Mama hanya menggelengkan kepalanya, lalu untuk apa ia bermalam di rumah yang penghuninya sendiri tidak menginap di rumah yang sama. Apa Arifin tidak enak berada pada atap yang sama dengannya. Tari memilih tidak mempertanyakan lebih lanjut ia memilih memakan sarapan yang sudah dibuat ibu, nasi kuning sambal oncom.

“Kamu pasti suka!”

Oncom memang kesukaanya apalagi ditambah nasi kuning, Tari mempunyai langganan tetap nasi kuning guyur sambal oncom, yang berada disebelah sebuah sekolah dasar negeri yang merupakan sekolahnya dulu di Bandung. Tari mengambil nasi kuning tersebut dengan taburan bawang goreng lalu telur dadar dan diguyur dengan sambal, emmm Tari terkagum dengan rasanya yang menyerupai nasi kuning langganannya hanya saja kurang micin.

Mama pernah tinggal di Bandung, pada zamannya dapat dijumpai makanan serupa di mana saja namun sekarang Tari tidak menemukannya lagi, hanya tinggal satu di sebelah SD-nya. Bisa saja mama tahu resepnya, bisa juga karena Tari datang dari Bandung pasti menyukai makanan ini jadi mencari tahu resepnya, bisa juga karena memang kebiasaan sarapan di rumah ini nasi kuning, telur dadar potong, ditambah sambal oncom enak diguyur dan kerupuk.

“Mam ini enak banget!”

Lalu tampak ekspresi bahagia yang terpancar dari wajah mama, Tari tak segan menghabisi sepiring nasi kuning, lalu mama menawarkan untuk menambah dan Tari tidak menolaknya ia dengan senang hati untuk tambah tanpa berpikir bahwa ia seharusnya tidak usah makan terlalu banyak karena di rumah orang. Namun ekspresi lain muncul dari ayah, ia tertawa saat melihatnya menambah sepiring nasi, dipikir kalau model makannya enggak banyak. Hahaha memang seharusnya tidak makan banyak agar badan tetap oke, diet ketat tapi Tari enggak bisa melakukan se-extreem teman-temannya, karena penyakitnya.
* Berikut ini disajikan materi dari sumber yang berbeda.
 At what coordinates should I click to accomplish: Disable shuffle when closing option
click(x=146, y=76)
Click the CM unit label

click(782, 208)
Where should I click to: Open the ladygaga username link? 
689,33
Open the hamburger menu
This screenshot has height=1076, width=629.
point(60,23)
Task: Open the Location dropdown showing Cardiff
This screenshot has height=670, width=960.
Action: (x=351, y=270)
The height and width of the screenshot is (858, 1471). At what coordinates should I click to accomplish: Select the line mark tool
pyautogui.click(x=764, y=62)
“Enggak kok Yah, model bisa makan apa saja dan banyak juga.” Sungguh tips yang salah, tapi ayah tidak benar-benar serius untuk menanyakan hal tersebut, ia hanya meledeknya karena makan terlalu banyak. 
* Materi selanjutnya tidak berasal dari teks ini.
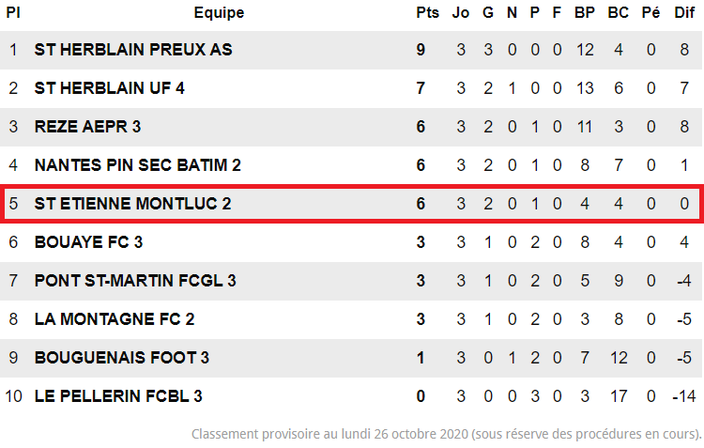Click BOUGUENAIS FOOT 3 team name
This screenshot has height=448, width=704.
point(122,358)
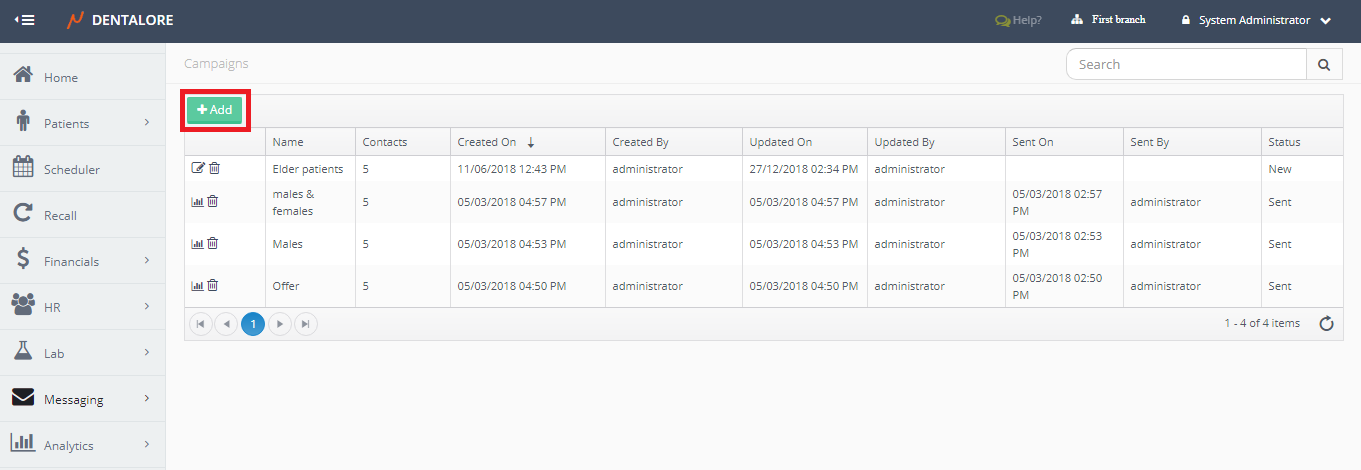Image resolution: width=1361 pixels, height=470 pixels.
Task: Expand the Messaging menu section
Action: [82, 399]
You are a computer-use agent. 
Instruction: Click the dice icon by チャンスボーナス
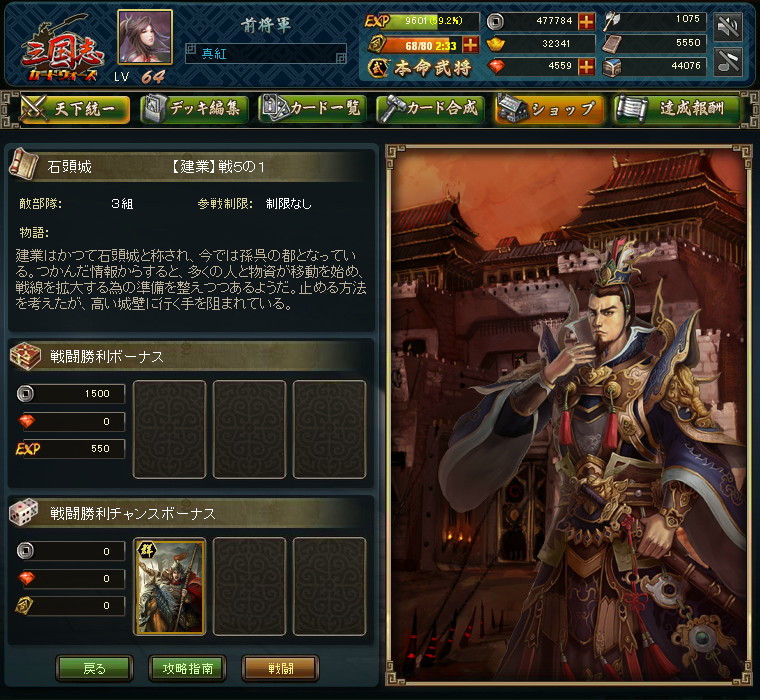pos(24,512)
Tak lama Arifin datang, ia tidak bercerita apa-apa tentang rumahnya pada Tari tidak juga bilang bahwa ia tidak akan menginap di rumahnya pada Tari. Tapi mengapa Tari menginap di rumahnya jika Arifin sendiri tidak menginap di rumahnya sendiri. 
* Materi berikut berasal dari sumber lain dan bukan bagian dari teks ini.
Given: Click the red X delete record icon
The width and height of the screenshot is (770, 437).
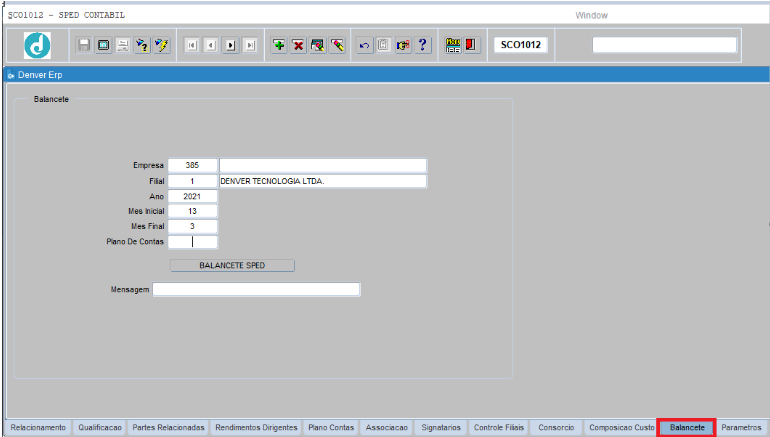Looking at the screenshot, I should (298, 45).
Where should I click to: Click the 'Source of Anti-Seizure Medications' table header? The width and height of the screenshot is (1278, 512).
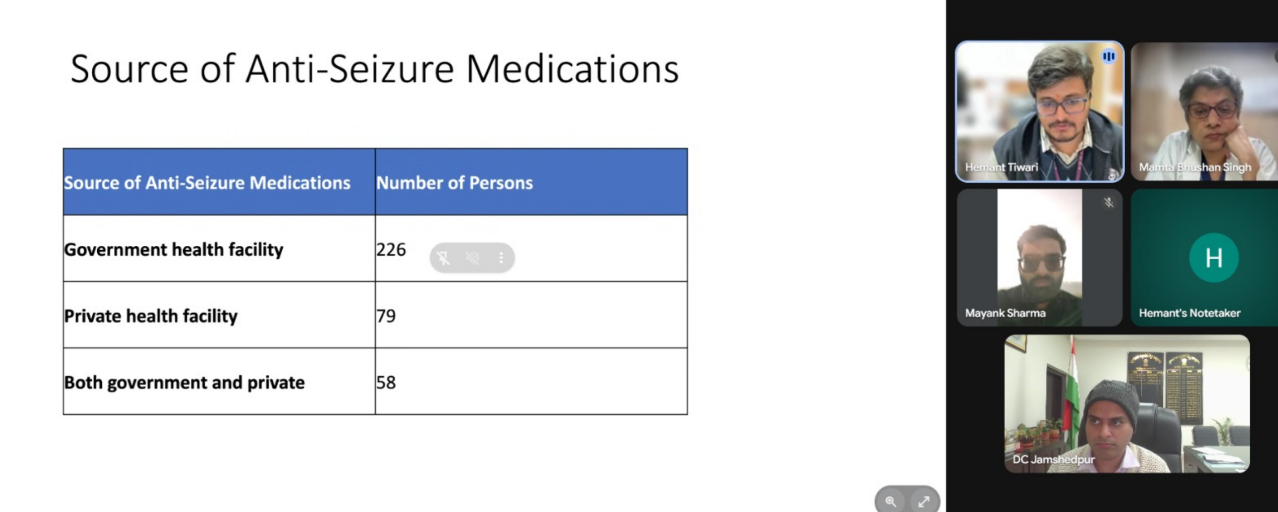point(207,183)
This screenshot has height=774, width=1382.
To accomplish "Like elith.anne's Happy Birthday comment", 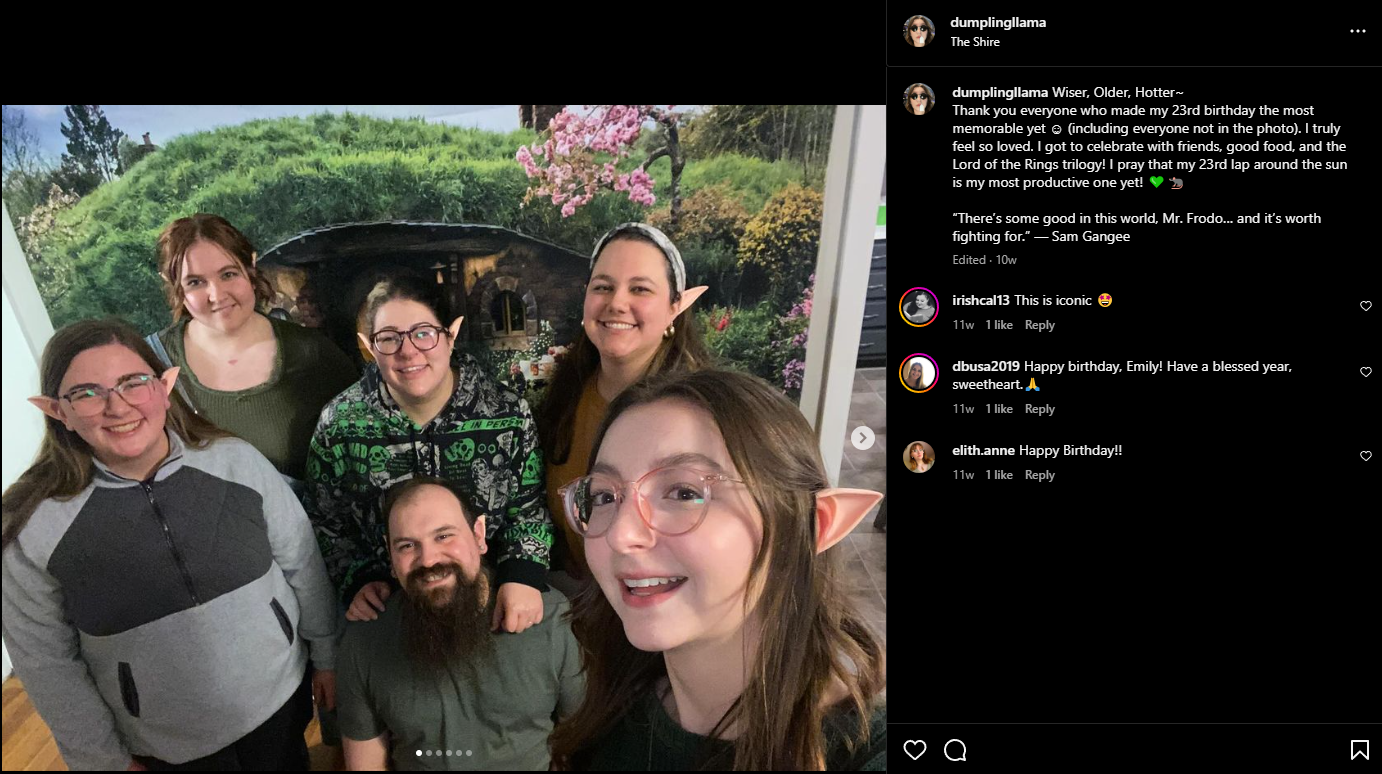I will tap(1366, 456).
Tari masih menggunakan gaun tidur berbahan sutera dengan renda ala noni-noni Belanda. Tari memang suka menggunakan baju bermodel klasik selain mini dress. Dan Arifin pun datang dengan keadaan sudah mandi, lengkap dengan baju polo shirt bewarna putih dan celana pendek Berwarna coklat. 

Halo selamat pagi, gimana sarapannya, gimana tidurnya. Arifin dengan segala basa-basinya. Lalu ia pun ikut makan nasi kuning bersama, sepiring nasi kuning lengkap dengan telur dadar yang sudah dipotong-potong namun tidak menggunakan sambal oncom super pedas. Baru disanalah Tari menyadari bahwa Arifin tidak begitu menyukai makanan pedas, ia mengambil kecap sebagai pengganti sambal. Sedangkan Tari sendiri sangat lahap dengan sambal oncom buatan mama, rasanya ingin ia bawa pulang. Namun bukankah ia bisa menikmatinya kapan saja, jika ia berkunjung ke rumah Arifin.

“Saya akan mandi dulu ya. Kita akan ke mana hari ini?”

“Kita enggak ke mana-mana, kamu enggak ada acara kan?” Tari hanya menggelengkan kepalanya, kini ia sudah menjadi pengangguran resmi dan permanen, dengan secara aktif tidak bekerja selama lebih dari dua bulan, tidak juga mendapatkan kontrak kerja atau bahkan gaji.